Ferruccio De Bortoli sarà contento. Non sappiamo come vadano le vendite del Corriere della Sera dopo la debacle che ha colpito nel 2010 e nel 2011 tutta la grande stampa e tutti i gruppi editorial...

Ferruccio De Bortoli sarà contento. Non sappiamo come vadano le vendite del Corriere della Sera dopo la debacle che ha colpito nel 2010 e nel 2011 tutta la grande stampa e tutti i gruppi editoriali ma è certo che, nel bene o nel male, il quotidiano di via Solferino, forse per una serie di coincidenze storiche impreviste, è tornato al centro della politica Italiana. Un ritorno, a dire il vero, assai singolare che coinvolge editorialisti e azionisti di Rcs.
Il fatto che ha provocato il ritorno del Corsera al centro della politica italiana è stato senza dubbio l’avvento del governo guidato da Mario Monti. L’attuale presidente del consiglio, come è noto, era uno degli editorialisti più importanti del quotidiano di via Solferino ed è proprio dalle colonne del Corriere della Sera che si è confezionata la sua candidatura a Palazzo Chigi. Le prime bordate contro il governo Berlusconi sono partite dal direttore Ferruccio De Bortoli il 5 ottobre del 2011, quando De Bortoli scriveva: “Il premier mostra di occuparsi soltanto delle sue questioni personali”, chiedendo tra le righe le dimissioni del cavaliere. Ma il 16 ottobre del 2011 è stato lo stesso Mario Monti a firmare un editoriale durissimo nel quale si scriveva tra l’altro: “Berlusconi risparmi all’Italia il biasimo per aver causato un disastro”. Uno di protagonisti, dunque, dell’ingresso di Mario Monti a palazzo Chigi è stato senza dubbio il Corriere della Sera, in sintonia con il Quirinale, primo attore di questa vicenda politica.

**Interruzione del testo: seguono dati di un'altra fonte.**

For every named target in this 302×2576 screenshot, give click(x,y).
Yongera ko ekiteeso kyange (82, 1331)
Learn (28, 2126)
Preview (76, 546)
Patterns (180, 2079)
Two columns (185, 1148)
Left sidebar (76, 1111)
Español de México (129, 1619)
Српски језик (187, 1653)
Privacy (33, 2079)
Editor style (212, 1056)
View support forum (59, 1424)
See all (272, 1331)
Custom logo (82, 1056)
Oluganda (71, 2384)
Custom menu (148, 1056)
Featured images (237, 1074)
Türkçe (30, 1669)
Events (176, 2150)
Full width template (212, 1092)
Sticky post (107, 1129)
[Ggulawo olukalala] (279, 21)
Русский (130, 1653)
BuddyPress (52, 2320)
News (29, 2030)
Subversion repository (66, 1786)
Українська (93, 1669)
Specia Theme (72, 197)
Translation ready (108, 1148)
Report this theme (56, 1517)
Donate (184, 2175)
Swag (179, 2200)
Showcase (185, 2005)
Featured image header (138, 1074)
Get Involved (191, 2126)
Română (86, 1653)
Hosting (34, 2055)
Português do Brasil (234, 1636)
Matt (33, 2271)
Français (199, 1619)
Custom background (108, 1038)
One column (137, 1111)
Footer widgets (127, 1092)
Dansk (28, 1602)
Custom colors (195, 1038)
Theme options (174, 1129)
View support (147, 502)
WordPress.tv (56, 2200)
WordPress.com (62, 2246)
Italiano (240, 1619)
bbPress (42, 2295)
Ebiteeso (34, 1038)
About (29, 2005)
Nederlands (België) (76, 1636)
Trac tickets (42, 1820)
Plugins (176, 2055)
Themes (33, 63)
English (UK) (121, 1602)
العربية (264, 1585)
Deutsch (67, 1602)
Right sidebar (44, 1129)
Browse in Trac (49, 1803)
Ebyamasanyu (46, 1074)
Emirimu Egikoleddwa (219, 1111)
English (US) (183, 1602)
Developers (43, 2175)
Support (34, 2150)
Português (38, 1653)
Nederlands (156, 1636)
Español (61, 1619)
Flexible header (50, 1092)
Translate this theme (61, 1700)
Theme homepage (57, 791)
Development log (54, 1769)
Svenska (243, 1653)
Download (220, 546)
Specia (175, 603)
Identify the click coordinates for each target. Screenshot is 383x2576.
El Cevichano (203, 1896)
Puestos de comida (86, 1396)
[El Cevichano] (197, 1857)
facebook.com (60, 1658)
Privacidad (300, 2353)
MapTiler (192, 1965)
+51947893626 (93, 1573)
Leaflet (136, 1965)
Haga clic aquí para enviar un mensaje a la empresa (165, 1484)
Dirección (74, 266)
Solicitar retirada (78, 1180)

Ma c’è un altro fatto che ci riporta in via Solferino: la nomina di Corrado Passera, in veste di ministro dello sviluppo economico. L’ex numero uno di Banca Intesa, come tutti sanno, è uno degli azionisti più importanti del gruppo Rcs. Intesa è membro effettivo del patto di sindacato di Rcs e il suo peso è stato sempre determinante nelle scelte strategiche e finanziarie del gruppo editoriale. Non è un caso forse che sia stato proprio De Bortoli a sollecitare Corrado Passera a risolvere il conflitto d’interesse. Tra i conflitti di Passera, infatti, uno dei più rilevanti è la partecipazione in Rcs di banca Intesa. Ma al di là del conflitto d’interessi il Corsera può ben dire di avere avuto un ruolo diretto e indiretto alla nascita del governo Monti. Ora per marcare la sua autonomia dal governo e in particolare da Monti e Passera, il Corsera ha ospitato per la seconda volta un editoriale di critica a Monti firmato da due bocconiani: Francesco Giavazzi e Alberto Alesina. De Bortoli non poteva fare altrimenti se no la concorrenza lo avrebbe considerato un quotidiano troppo esposto verso il governo. E il direttore di via Solferino sa che una politica del genere non paga.